« L’orientation qu’Imerys a donnée au marché reste notre objectif »
L’Agefi : Quel est l’impact des turbulences de marché sur votre activité ?
Gilles Michel : En instantané, nous n’observons pas d’impact matériel visible de cette crise des marchés financiers sur l’activité réelle. Le niveau d’activité d’août n’a pas été affecté et celui du mois de septembre est globalement en ligne avec ce que nous avons connu dans les deux ou trois derniers mois. Cela étant, nous portons une grande attention aux signaux faibles (discrets) que nous pouvons recevoir de la part de nos clients, par exemple dans la sidérurgie ou la construction automobile. Dans ce contexte, nous appliquons une gestion serrée de nos stocks et de nos coûts fixes, de façon à ne pas être inutilement exposés. Mais la dynamique reste solide à ce stade, il n’y a pas de surstockage dans le dispositif et l'évolution du prix/mix devrait couvrir celle des coûts variables au second semestre. L’orientation que nous avons donnée au marché (une croissance du résultat courant net supérieure à 20% sur l’ensemble de l’exercice, ndlr) demeure donc notre objectif.
Vous avez finalisé l’acquisition des talcs de Luzenac en août.

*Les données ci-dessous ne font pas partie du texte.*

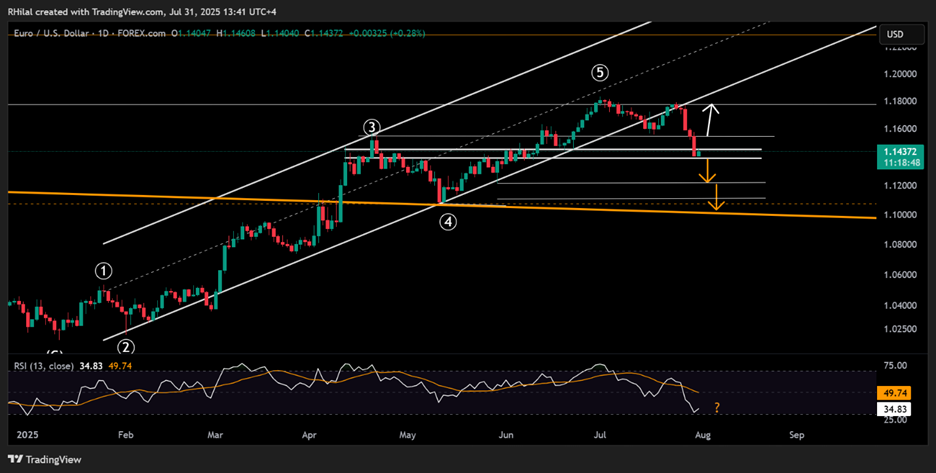
Task: Click the circled wave 3 label
Action: tap(371, 127)
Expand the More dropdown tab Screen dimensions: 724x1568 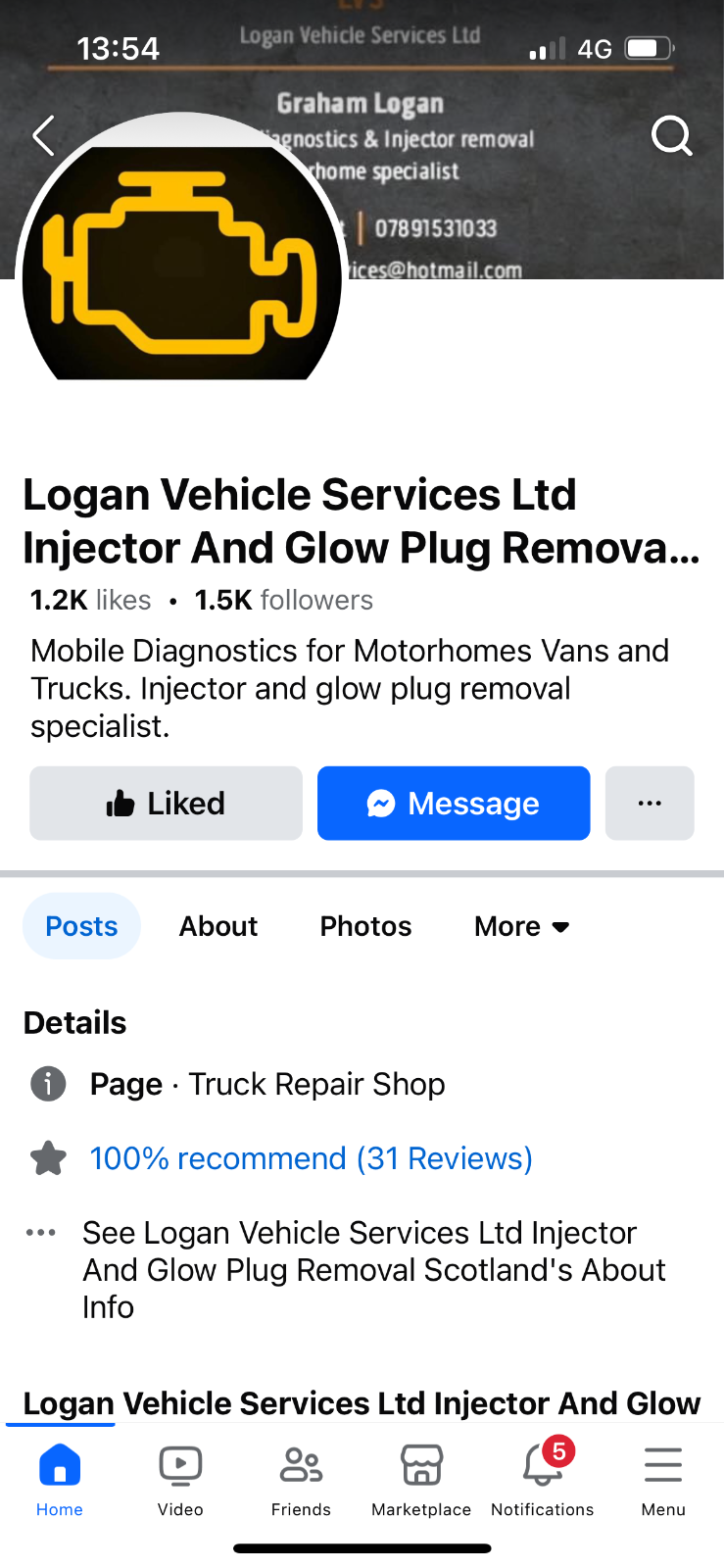point(521,926)
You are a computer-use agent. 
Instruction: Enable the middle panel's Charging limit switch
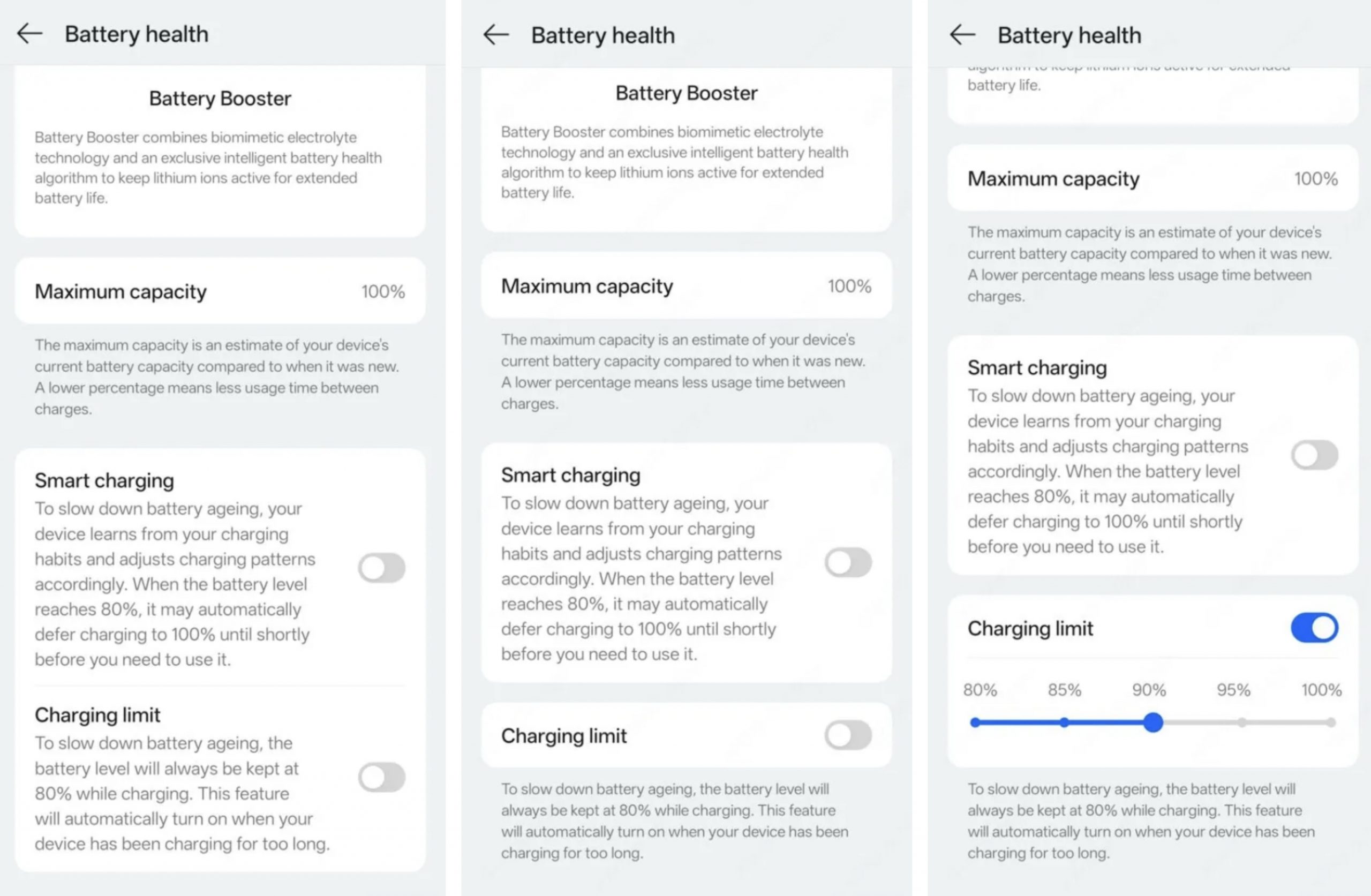[847, 735]
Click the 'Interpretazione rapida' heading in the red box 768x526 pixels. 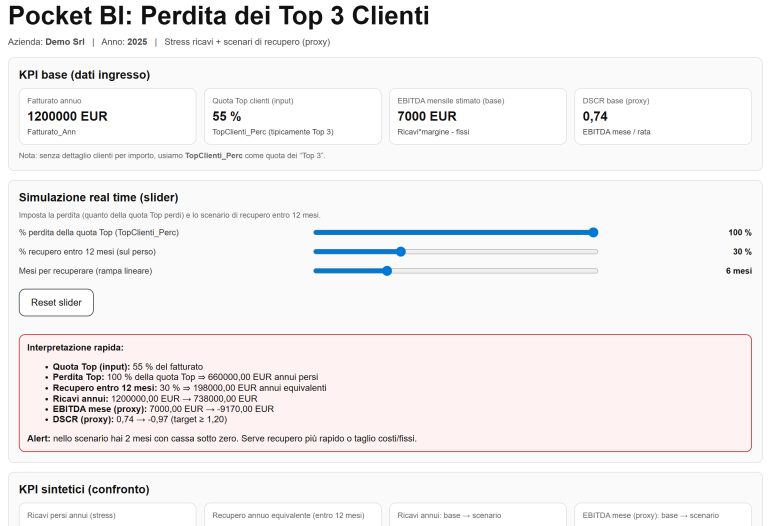click(75, 347)
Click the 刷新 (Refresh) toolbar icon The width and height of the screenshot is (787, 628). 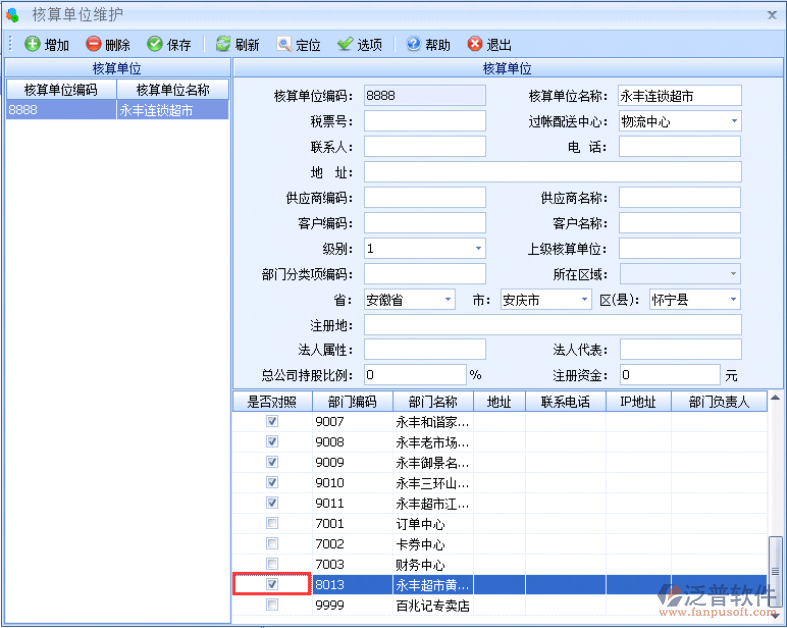pyautogui.click(x=224, y=44)
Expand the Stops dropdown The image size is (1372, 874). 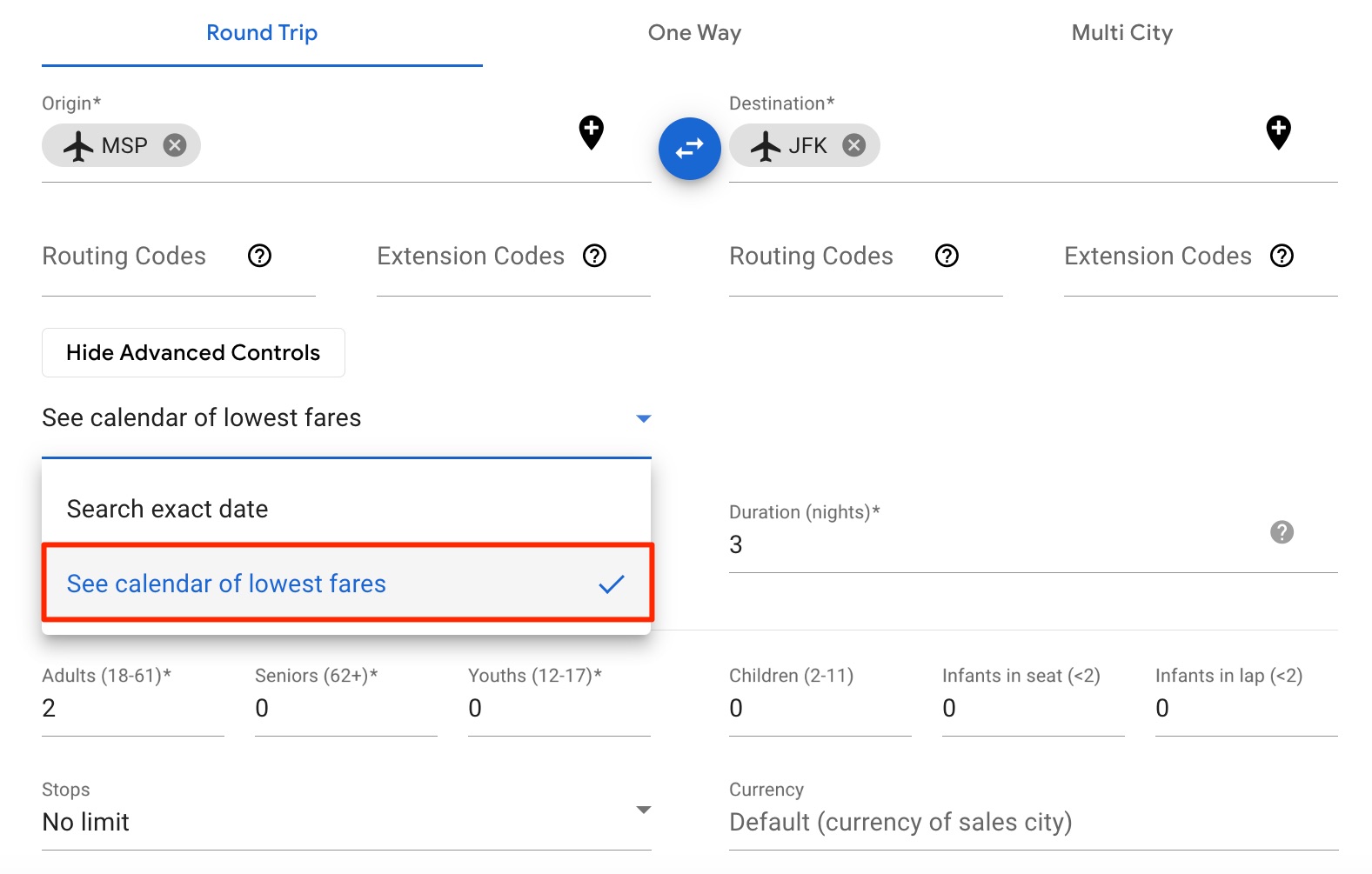tap(643, 810)
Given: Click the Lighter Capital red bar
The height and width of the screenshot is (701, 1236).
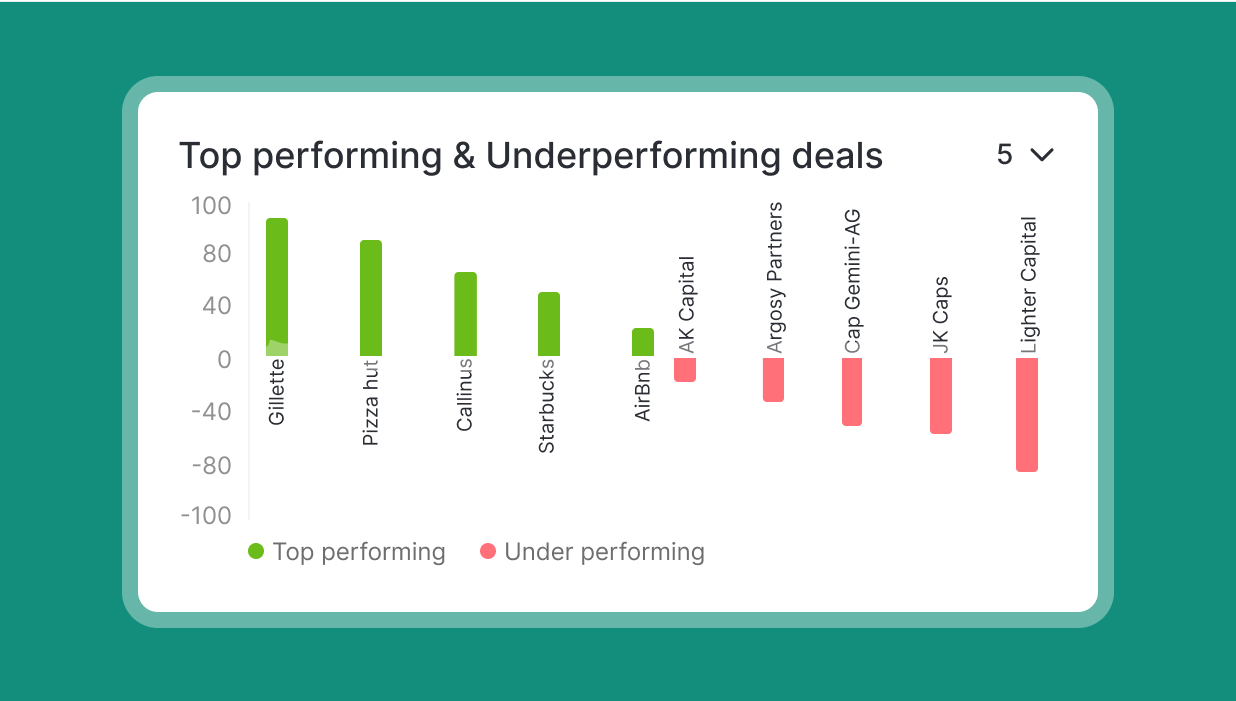Looking at the screenshot, I should point(1027,414).
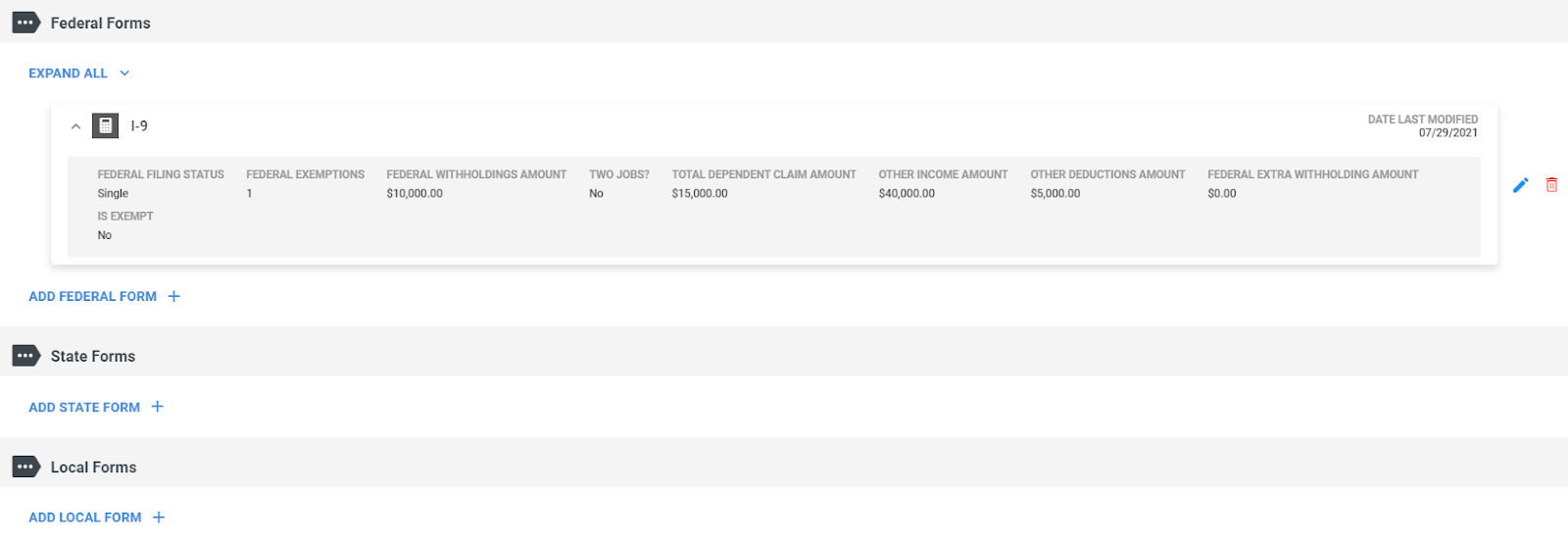This screenshot has width=1568, height=541.
Task: Click the Local Forms section header
Action: click(94, 467)
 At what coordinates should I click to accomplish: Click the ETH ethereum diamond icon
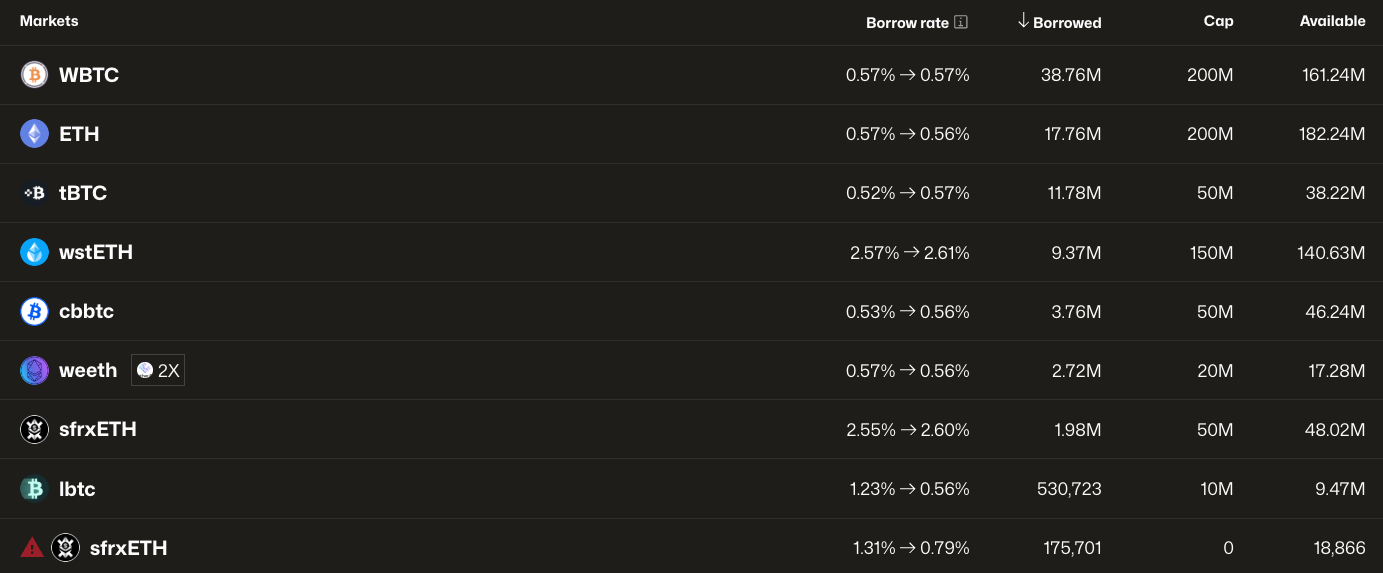[x=34, y=134]

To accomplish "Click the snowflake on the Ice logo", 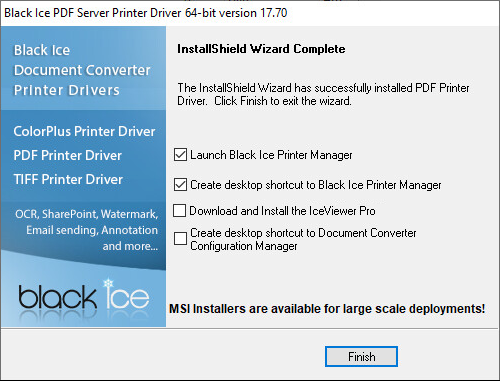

Quelle stratégie de croissance comptez-vous poursuivre ?
Le projet d’intégration de Groupe Luzenac se déroule comme prévu et nous sommes confiants sur la capacité de cet actif à créer de la valeur en deuxième année pleine. Il s’agit d’une opération de renforcement qui va venir enrichir plusieurs secteurs applicatifs où nous sommes déjà présents (plastiques et polymères, papier, peintures, céramiques techniques…). Nous continuerons à aller chercher des opérations de croissance externe, y compris dans les pays émergents. En Chine, en Inde et au Brésil, nous venons ainsi de mettre en place des équipes resserrées en charge de promouvoir le développement. La croissance interne devra également être un contributeur fort et récurrent à l’évolution du groupe. Nous avons en particulier décidé d’accroître nos efforts sur l’innovation, son résultat étant une composante non négligeable du couple prix/mix.
Comment se porte la structure financière du groupe ?
Le coût de l’acquisition de Groupe Luzenac (232 millions d’euros) est à peu près équivalent à ce que le groupe génère en cash-flow libre en une année. Cette opération sera absorbée relativement rapidement et n’obère donc pas notre marge de manœuvre. Nous disposons à ce jour d’environ un milliard d’euros de financement bancaire disponible.